Emails from Canada: Sophoan SengPosted by: | Posted on: April 29, 2011
- Wednesday, 30 March 2011 15:00
- Sophoan Seng
Alberta is well known as a leading exporter of natural resources like timber and oil in Canada. Large foreign companies from the US have invested billions of dollars extracting oil and gas in this territory to make up for the shortage of oil for energy in their country. Oil deposits which are called “oil sands” are very distinctive from what is found in those oil rich countries such as Iran or Saudi Arabia in the Middle East, and the monitoring and regulations of this lucrative industry has never been neglected.

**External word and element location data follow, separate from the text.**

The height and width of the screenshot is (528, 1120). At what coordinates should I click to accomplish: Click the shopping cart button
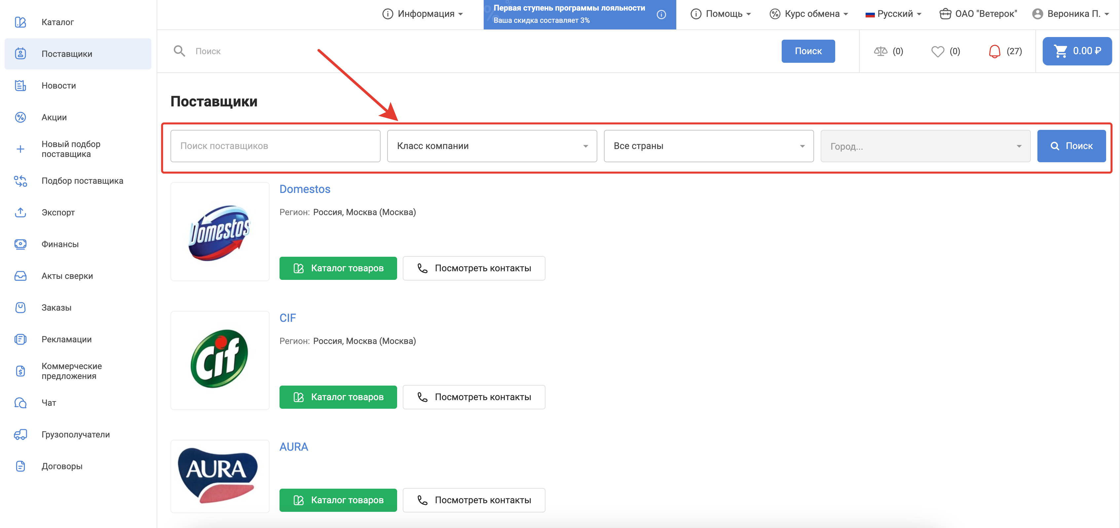pos(1077,51)
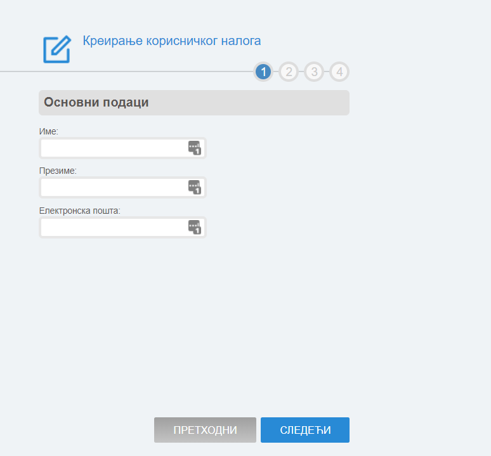Click the Креирање корисничког налога heading
Image resolution: width=491 pixels, height=456 pixels.
coord(172,41)
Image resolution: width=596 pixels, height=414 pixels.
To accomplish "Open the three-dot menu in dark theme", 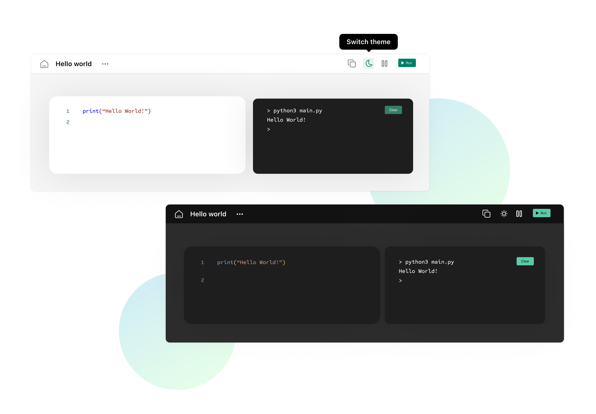I will click(240, 214).
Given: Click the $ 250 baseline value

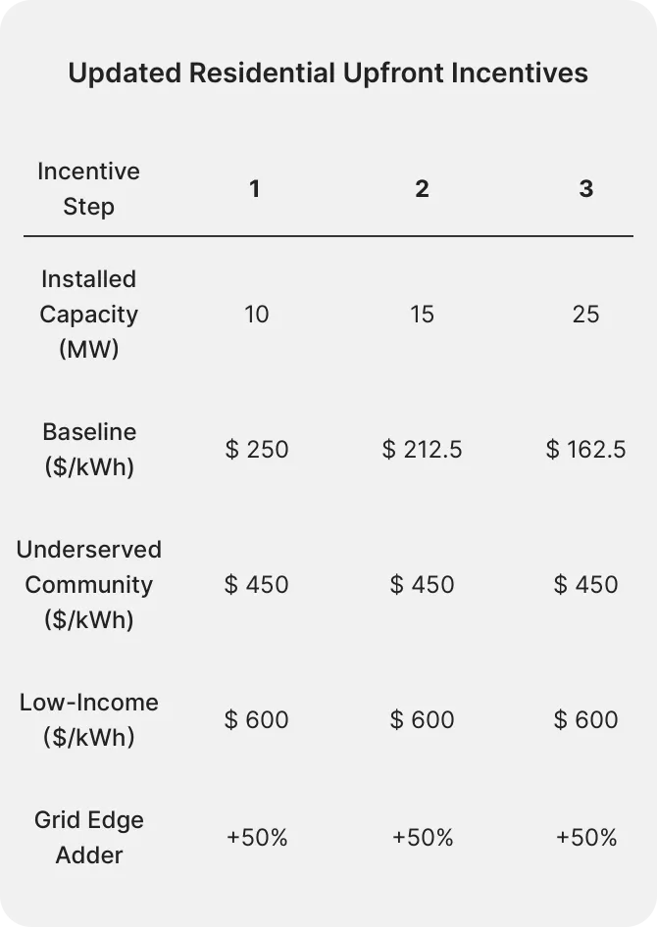Looking at the screenshot, I should pos(257,450).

The official website of the Alberta government describes Alberta’s oil sands as the backbone of the Canadian and the global economy, adding it is a great buried energy treasure which has continuously supplied stable and reliable energy to the world. Oil sands are a naturally composed mixture of sand, clay or other minerals, including water and bitumen, which is a heavy and extremely thick, sticky oil that must be treated before it can be processed by refineries to produce usable fuels such as regular gasoline and diesel. Oil sands can be found in many locations around the globe, but the Athabasca deposit in Alberta is the largest and most developed and it has utilised the most advanced technology to produce oil.

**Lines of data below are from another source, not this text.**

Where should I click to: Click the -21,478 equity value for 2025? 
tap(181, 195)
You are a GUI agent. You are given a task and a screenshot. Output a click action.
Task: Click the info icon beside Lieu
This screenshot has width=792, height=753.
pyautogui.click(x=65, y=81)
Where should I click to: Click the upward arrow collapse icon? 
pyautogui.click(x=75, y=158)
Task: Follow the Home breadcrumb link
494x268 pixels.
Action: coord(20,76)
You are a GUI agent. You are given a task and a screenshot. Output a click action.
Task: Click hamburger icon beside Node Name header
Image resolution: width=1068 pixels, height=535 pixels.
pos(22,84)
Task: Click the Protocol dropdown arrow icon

Canada’s Facts and Statistics Department has ranked Alberta’s oil sands second after Saudi Arabia in terms of proven global crude oil reserves. In 2009, the total proven oil reserves were 171.3 billion barrels, or about 13 percent of the total global oil reserves, which is about 1,354 billion barrels. The net income in the fiscal year of 2009 for the Alberta government was more than US$3 billion in royalties from oil sands projects, which was lower than 2008 at $20.7 billion. But they project it to skyrocket and revenue to hit $15 billion in the next few years. Ultimately, about 99 percent of Alberta’s oil comes from oil sands.

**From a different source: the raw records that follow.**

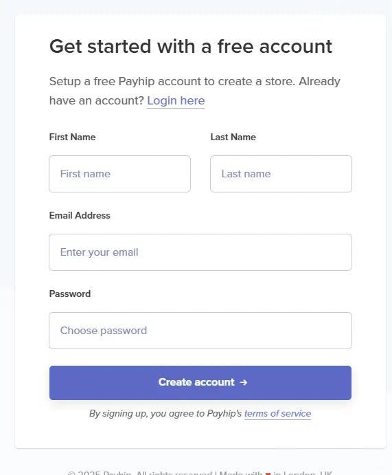This screenshot has width=392, height=475.
Task: Click the First Name label
Action: pyautogui.click(x=72, y=137)
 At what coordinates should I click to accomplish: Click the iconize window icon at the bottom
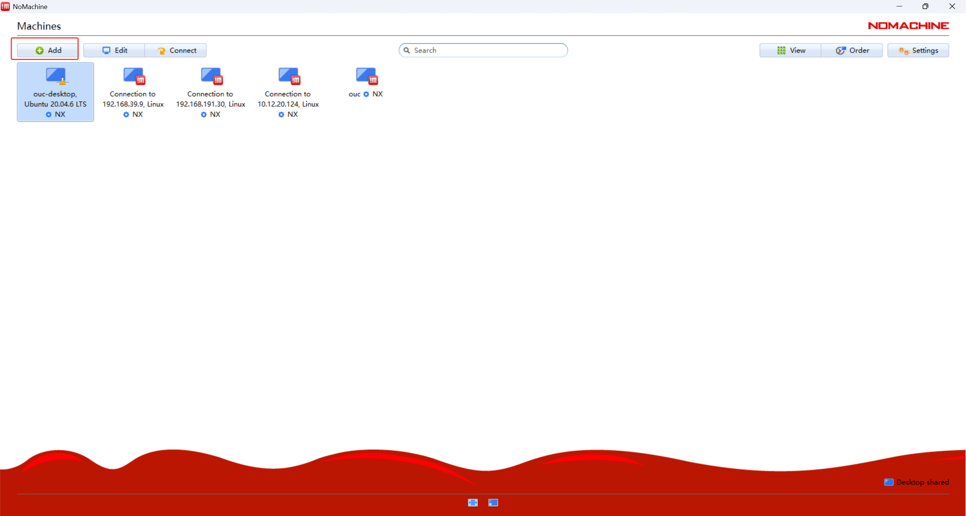tap(493, 502)
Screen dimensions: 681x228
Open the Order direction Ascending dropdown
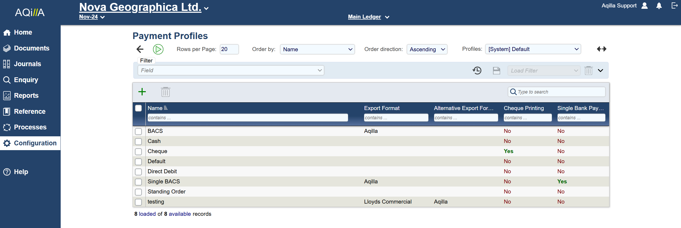click(x=427, y=49)
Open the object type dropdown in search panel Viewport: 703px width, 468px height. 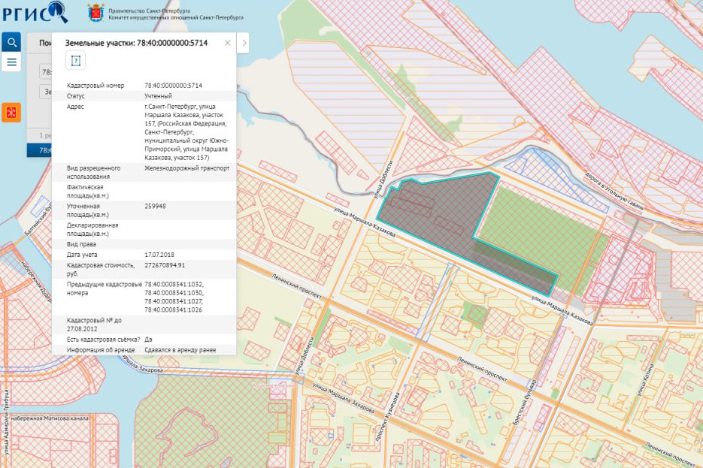tap(45, 92)
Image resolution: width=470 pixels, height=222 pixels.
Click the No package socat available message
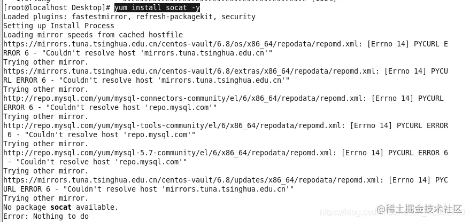61,207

Responsible corporations and the government’s clear goal and commitment have transformed Alberta oil sands into a blessing, not a curse. All approvals, licences, dispositions, permits and registrations relating to oil sands are required by Alberta’s Energy Resources Conservation Board (ERCB), Alberta Environment and Alberta Sustainable Resource Development bodies. This enables the comprehensive task of handling oil sands investments.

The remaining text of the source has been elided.